Gaza takeover will be a godsend for America
Rather than being ruinously expensive, the redevelopment of the coastal enclave stands to be massively profitable.
By Lawrence Solomon
JNS
Feb 13, 2025
U.S. President Donald Trump’s plans to take over Gaza, resettle its 2 million residents and redevelop the territory have been excoriated in the United States and elsewhere as ruinously expensive and likely to see American troops mired in another conflict. Those criticisms have things entirely backward.
Under Trump’s plan, no troops would be needed. Israel’s military will be taking responsibility for Gaza’s long-term security.
Rather than being ruinously expensive, Gaza’s redevelopment stands to be massively profitable. Those who mock Trump’s assertion that Gaza has the potential to become a “Riviera of the Middle East” ignore the deep pockets and business acumen of those in Trump’s circle.
Jared Kushner, Trump’s son-in-law and a Middle East real estate developer, lauded the development potential of Gaza’s Mediterranean coastline in a February 2024 interview with Harvard Middle East Initiative Faculty chairman Tarek Masoud. Kushner’s business associates include the Saudis, Emiratis and Qataris, who have invested a combined $3.5 billion in his Affinity Partners’ investment fund. According to George Washington University economics professor Joseph Pelzman, author of a detailed plan for Gaza’s redevelopment, Kushner’s investors “are salivating to get in.”
Seconding Kushner’s assessment of Gaza’s development potential is Trump’s Middle East envoy Steve Witkoff, another real-estate developer, and Trump, himself, who considers Gaza prime real estate. The Trump Organization and its partner, Saudi-based Dar Al Arkan, have been developing hotels, luxury apartments and golf courses in Oman, Saudi Arabia and the United Arab Emirates.
The value of hotel developments along the Gaza Strip’s 25-mile coastline could amount to tens of billions of dollars, dwarfing the $60 million a year for the estimated 20 years the United Nations says would be required to clear the 50 million tons of rubble left behind by the war.
Once the United States takes the “long-term ownership position” that Trump proposes and offers concessions to bidders in the tourism industry, the Gazan properties would start spinning off massive amounts of lucre. As icing on the cake, the Gaza Riviera would benefit from the 5 million tourists per year who already come to Israel, one of the world’s largest vacation destinations, many of whom may well include Gaza in their itinerary.
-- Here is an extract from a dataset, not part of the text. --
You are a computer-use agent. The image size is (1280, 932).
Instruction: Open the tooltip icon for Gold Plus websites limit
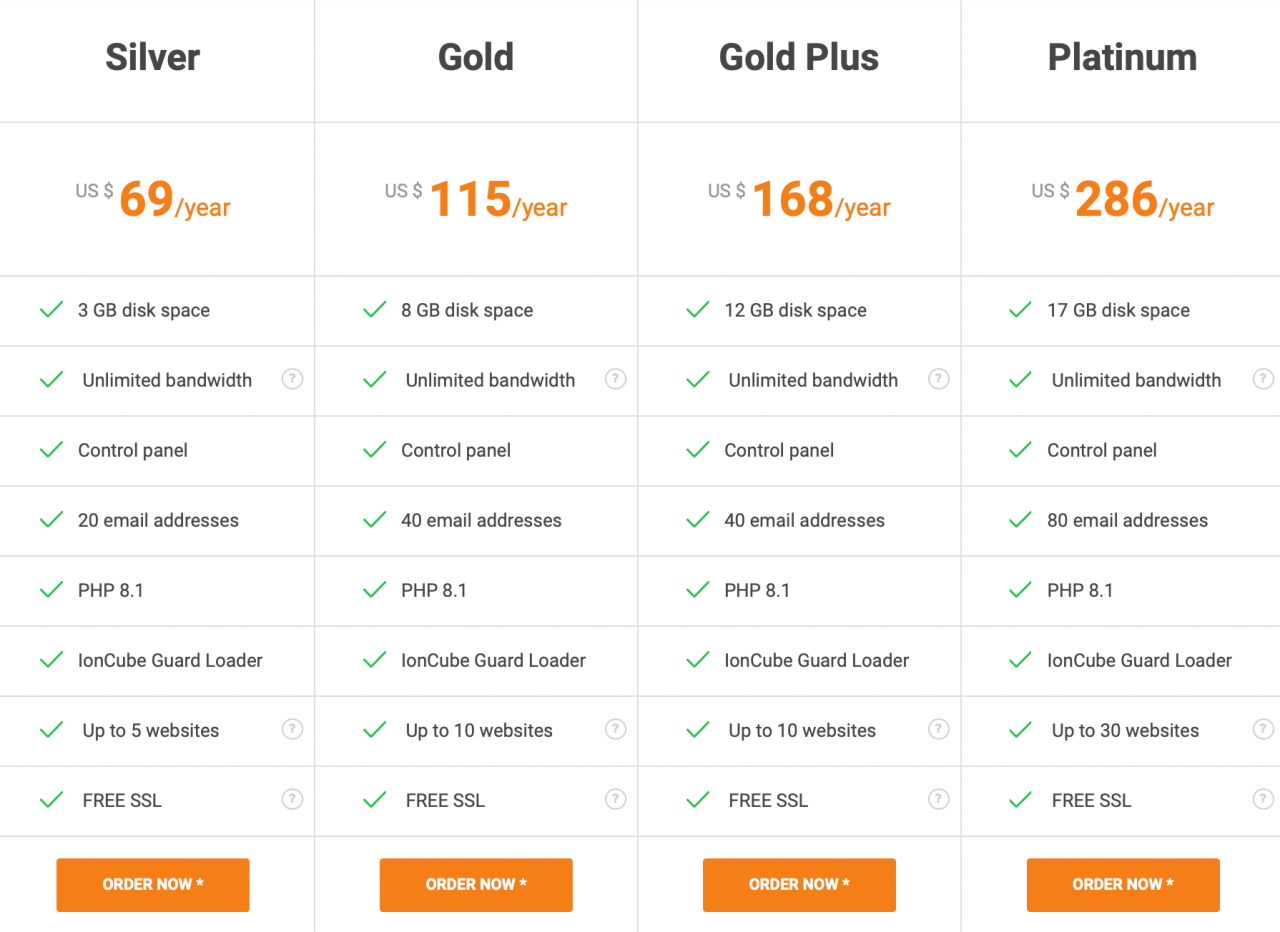(x=938, y=730)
Gaza’s inland development would also be profitable, albeit much less so. Development of the areas adjacent to the coast would be driven by the need for housing for the tourist industry’s workforce and facilities for its suppliers. With the rest of Gaza resembling a demolition zone bereft of infrastructure and replete with unexploded ordinance, and with the United Nations estimating that rebuilding homes there will take decades, few would rush to develop communities further inland.
An exception would be Jewish communities.
With the Trump administration viewing Gaza as an “international place where everyone can live,” Israel would be able to right a historic wrong when it forcibly uprooted Jewish communities in Gaza in 2005 in the vain hope that peace would come of unilaterally giving Gaza to the Palestinians. Those uprooted communities could now be re-established, along with needed roads and other infrastructure. No U.S. financial or military commitment would be required; the private sector or the Israeli government would provide the wherewithal. Over time, other communities, including Arab settlements that found financing and were committed to peaceful coexistence with Jews, would also emerge.
Gaza’s petroleum-rich offshore represents another multibillion-dollar bounty for U.S. taxpayers. By awarding mining concessions to America-friendly corporations, the United States would augment America’s energy resources and its treasury.
While the U.S. military wouldn’t be needed to secure Gaza, it would benefit by establishing bases there to complement its facilities in some 20 other Middle East locations, many of which are subject to attack from hostile neighbors. Gaza bases adjacent to Israel, which would share its extensive intelligence, would be subject to far fewer attacks.
Trump expects America to sell Gaza eventually. When that occurs, this Mediterranean Riviera would represent an unparalleled financial windfall for the U.S. Treasury. Whether a country or an Israeli or Arab consortium proves to be the highest bidder, the new owners would want to protect their investment by keeping it a safe venue for tourism.
Critics of Trump’s plan, such as Houchang E. Chehabi, professor emeritus at Boston University’s Pardee School of Global Studies, condemn the “forced resettlement of 2 million Gazans [as] mind-bogglingly appalling.” They have it backward: It is the Arab countries and others who are forcing Gazans to stay in Gaza, by barring their entry elsewhere. By persuading other countries to accept Gazan immigrants, Trump would be setting Gazans free to leave the uninhabitable calamity that Hamas has brought down on them.
Trump’s plan provides hope for Gazans who seek a brighter future, for Israelis who would finally share a border with a friend and ally, and for Americans who will take pride in turning one of the world’s most vicious terrorist enclaves into a profitable and peaceful oasis.